Like other tyrannies, the tyranny of the majority was at first, and is still vulgarly, held in dread, chiefly as operating through the acts of the public authorities. But reflecting persons perceived that when society is itself the tyrant – society collectively, over the separate individuals who compose it – its means of tyrannizing are not restricted to the acts which it may do by the hands of its political functionaries. Society can and does execute its own mandates: and if it issues wrong mandates instead of right, or any mandates at all in things with which it ought not to meddle, it practises a social tyranny more formidable than many kinds of political oppression, since, though not usually upheld by such extreme penalties, it leaves fewer means of escape, penetrating much more deeply into the details of life, and enslaving the soul itself. Protection, therefore, against the tyranny of the magistrate is not enough; there needs protection also against the tyranny of the prevailing opinion and feeling; against the tendency of society to impose, by other means than civil penalties, its own ideas and practices as rules of conduct on those who dissent from them; to fetter the development, and, if possible, prevent the formation, of any individuality not in harmony with its ways, and compel all characters to fashion themselves upon the model of its own. There is a limit to the legitimate interference of collective opinion with individual independence; and to find that limit, and maintain it against encroachment, is as indispensable to a good condition of human affairs, as protection against political despotism.

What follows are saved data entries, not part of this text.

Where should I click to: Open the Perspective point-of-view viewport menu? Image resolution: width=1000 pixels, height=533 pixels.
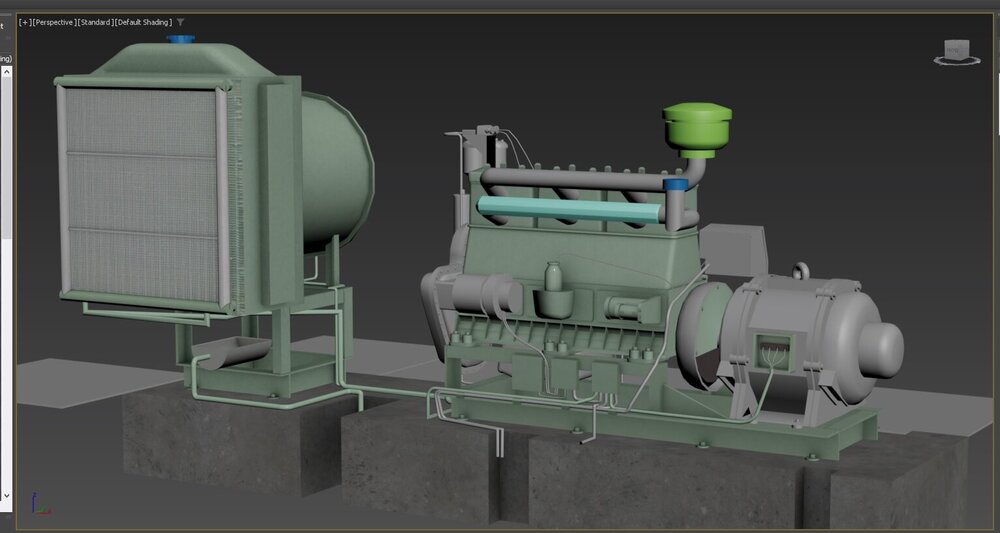click(54, 22)
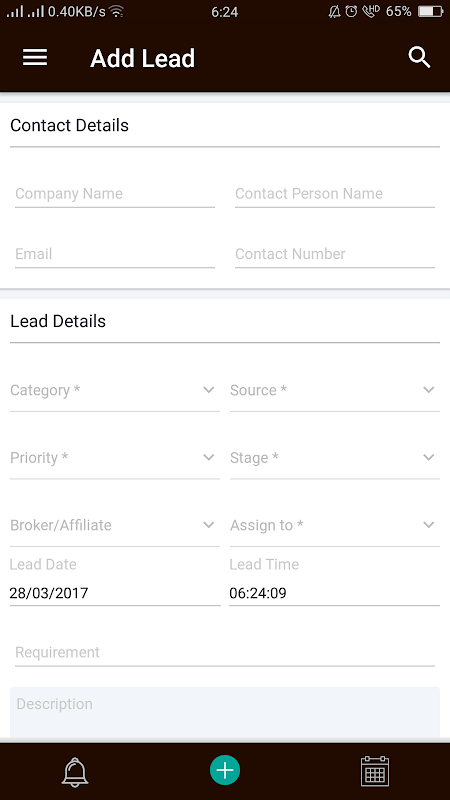This screenshot has height=800, width=450.
Task: Tap the battery icon in status bar
Action: coord(430,11)
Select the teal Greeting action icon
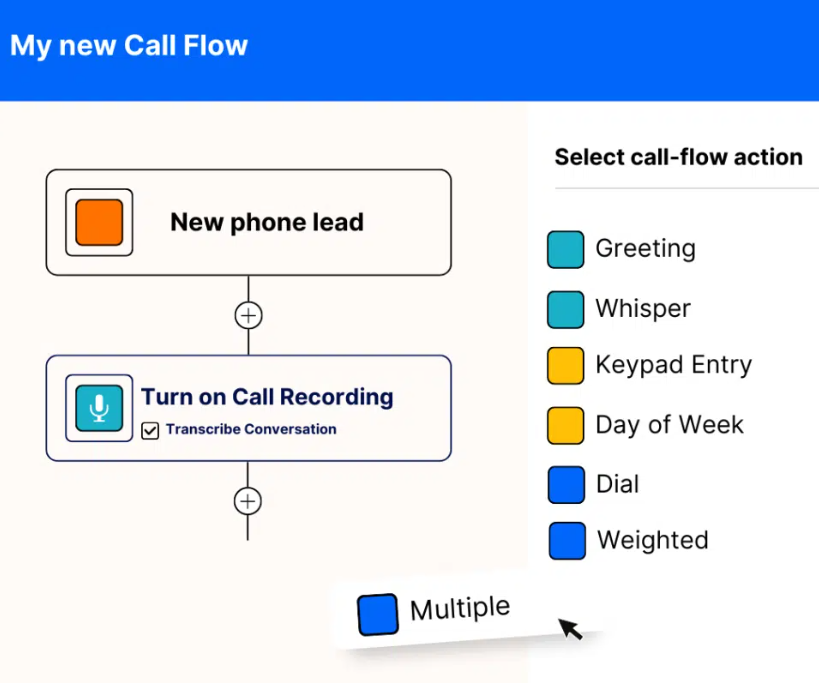Image resolution: width=819 pixels, height=683 pixels. pos(565,249)
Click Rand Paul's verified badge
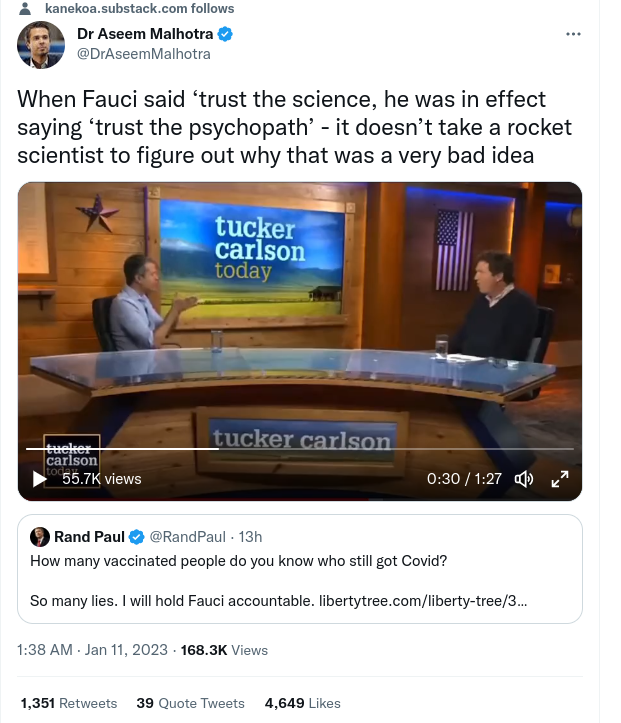Image resolution: width=621 pixels, height=723 pixels. tap(137, 537)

It is possible to object – I take it Caplan would – that limiting people’s rights to ‘act the tyrant’ in a collective, social sense, is illegitimate. But that is not to say that Mill is wrong about the ‘fewer means of escape, penetrating much more deeply’ bits. He obviously isn’t.

Now of course Caplan does dispute the ‘fewer means of escape’ bit, and in the most delightful way. “Market forces have a strong tendency to weed out discrimination.” It’s like the old cartoon with the two economists. “Hey look, $20.” “If that were really there, someone would have found it by now.” In this case: “Hey look, oppressed women in 1880.” Post title writes itself. As a method of doing empirical history, this leaves a lot to be desired, I should think.